As tarefas >>
(1) No relato da chegada à escola, quais cômodos havia no prédio, além da sala de aula?
(2) Escreva a continuação do relato da chegada à escola a partir do ponto em que ele termina.

Trecho da página >>
^^^^
Paramos em Guaviruva e eu, pasmo e num outro mundo, quase me esqueci de dar um “tchau” para a Kioka, professora da escola daquele bairro e que se tornaria minha protetora em futuras disputas profissionais e amorosas. Depois do Guaviruva, só mais umas quatro ou cinco curvas, dizia o Baiano. “Logo a gente chega”, dizia, creio que face a abusivas mostras de ansiedade que eu – sem saber - demonstrava.
- “É ali”.
No porto não havia o bambu embandeirado com o saco plástico solicitando a parada. De tanto pedir informações, tanta ansiedade, não só o mestre mas toda a lancha sabia que era ali onde eu deveria descer. A Sete manobra, encosta e desço com minhas malas e meu guarda-chuva.
A escola em frente, a uns trinta metros do rio, separada apenas por uma estradinha. Coloco as malas e o guarda-chuva no chão batido da estradinha e fico indeciso sobre se olhar para frente e ver a escola ou se para trás e ver a Sete partir.
Estava ainda ali parado, calado, mudo quando - naquele tempo sem Internet, nem mesmo telefone havia por lá - do nada surgiu um japonezinho:
- “É o professor? A chave da escola.”
Saí daquele estado de indefinido torpor, apanhei a chave e abri a escola. Que era também minha casa: uma cozinha com um fogão de lenha, uma salinha e um minúsculo quarto com uma cama e colchão meio aos pedaços, e claro, a sala de aula.
^^^^
Itens >>
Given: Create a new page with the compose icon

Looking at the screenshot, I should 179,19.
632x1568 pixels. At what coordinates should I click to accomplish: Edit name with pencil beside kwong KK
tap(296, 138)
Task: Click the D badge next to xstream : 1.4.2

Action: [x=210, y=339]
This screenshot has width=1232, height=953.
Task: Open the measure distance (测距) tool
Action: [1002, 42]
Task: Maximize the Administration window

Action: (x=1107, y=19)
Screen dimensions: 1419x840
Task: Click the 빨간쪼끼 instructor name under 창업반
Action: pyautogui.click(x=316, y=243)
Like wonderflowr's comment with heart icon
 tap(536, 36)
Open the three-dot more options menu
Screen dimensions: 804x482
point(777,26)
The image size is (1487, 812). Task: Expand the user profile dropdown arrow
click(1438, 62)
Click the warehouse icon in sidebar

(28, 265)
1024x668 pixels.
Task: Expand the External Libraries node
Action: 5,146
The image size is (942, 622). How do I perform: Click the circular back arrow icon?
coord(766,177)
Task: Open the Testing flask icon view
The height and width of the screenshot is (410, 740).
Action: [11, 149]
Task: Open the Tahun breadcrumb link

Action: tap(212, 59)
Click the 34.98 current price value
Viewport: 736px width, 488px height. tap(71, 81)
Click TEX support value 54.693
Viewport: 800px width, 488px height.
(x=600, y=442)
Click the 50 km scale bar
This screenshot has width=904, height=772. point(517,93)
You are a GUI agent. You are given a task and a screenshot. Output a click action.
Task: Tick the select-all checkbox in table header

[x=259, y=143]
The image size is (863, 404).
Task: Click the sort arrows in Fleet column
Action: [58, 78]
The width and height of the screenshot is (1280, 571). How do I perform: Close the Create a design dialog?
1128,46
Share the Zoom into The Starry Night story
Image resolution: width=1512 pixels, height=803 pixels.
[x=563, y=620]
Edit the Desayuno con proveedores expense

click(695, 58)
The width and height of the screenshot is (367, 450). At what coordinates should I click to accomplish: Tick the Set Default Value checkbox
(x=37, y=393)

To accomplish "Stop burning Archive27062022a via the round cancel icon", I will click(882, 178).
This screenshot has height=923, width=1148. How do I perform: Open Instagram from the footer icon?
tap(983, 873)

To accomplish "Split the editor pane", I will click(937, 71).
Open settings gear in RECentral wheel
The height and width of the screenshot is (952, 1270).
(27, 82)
^^^^
Respostas por tarefa >>
(1) Uma cozinha com fogão de lenha, uma salinha e um minúsculo quarto.

(2)
Era a concretização da Escola de Emergência do Bairro da Lagoa Nova. Eu abri as janelas e vi em cada uma um novo ângulo, uma nova paisagem, um novo mundo. Na da frente o rio, na de um lado o imenso bananal, de outro ao longe uma azul montanha...Tudo muito quieto, nada de casa ou gente por perto ou pelo menos à vista.
- “Pai tá chamando professor para almoçar”.
Do nada surgia, mais uma vez, o japonezinho futuro aluno do terceiro ano.
Ao almoço na casa do sr. Seishum, pai de Mário o tal do japonezinho. Enquanto comia e falava de onde vinha era alvo de curiosidades. Olhares espertos me fiscalizavam entre as aberturas das portas, ou mesmo, entre os vãos das tábuas que separavam os cômodos da casa. Seria lá o local onde faria minhas refeições. Acertado e combinado voltei para a escola.
Munido outra vez de um orgulho indescritível e emocionado entro em “casa”, passo em revista todas as janelas e respectivas paisagens; e em uma reverência maior paro, dentro na sala de aula, frente à porta aberta para a futura entrada dos alunos. Numa premonição, antevejo o dia seguinte, onde, naquele mundo sem Internet, telefone e jornal, as crianças irão surgir pela estrada beirando o rio, pelos corredores dos bananais ou de canoa atravessando o Ribeira. Virão quietas, desconfiadas, com suas sandálias havaianas presas nos dedos das mãos. Chegando no “porto” da escola lavarão, no rio, os pés para calçá-las. Aí vou agrupá-las nas três seções do primeiro ano que ocuparão as fileiras da esquerda, o segundo ano as filas centrais e o terceiro ano na última fila à direita. Incorporava minha autoridade de professor, já tomava importantes – pelo menos para mim - decisões e muito feliz fazendo jus ao salário que após alguns meses de atraso receberia e que eu achava alto e bom.
Passado o êxtase revejo mais uma vez cada uma das paisagens em cada uma das sete janelas. Vou para a frente da escola até o rio e recordo a viagem de lancha.
Volto para dentro e enquanto a luz do dia favorece coloco querosene na lamparina que irá fornecer luz à noite.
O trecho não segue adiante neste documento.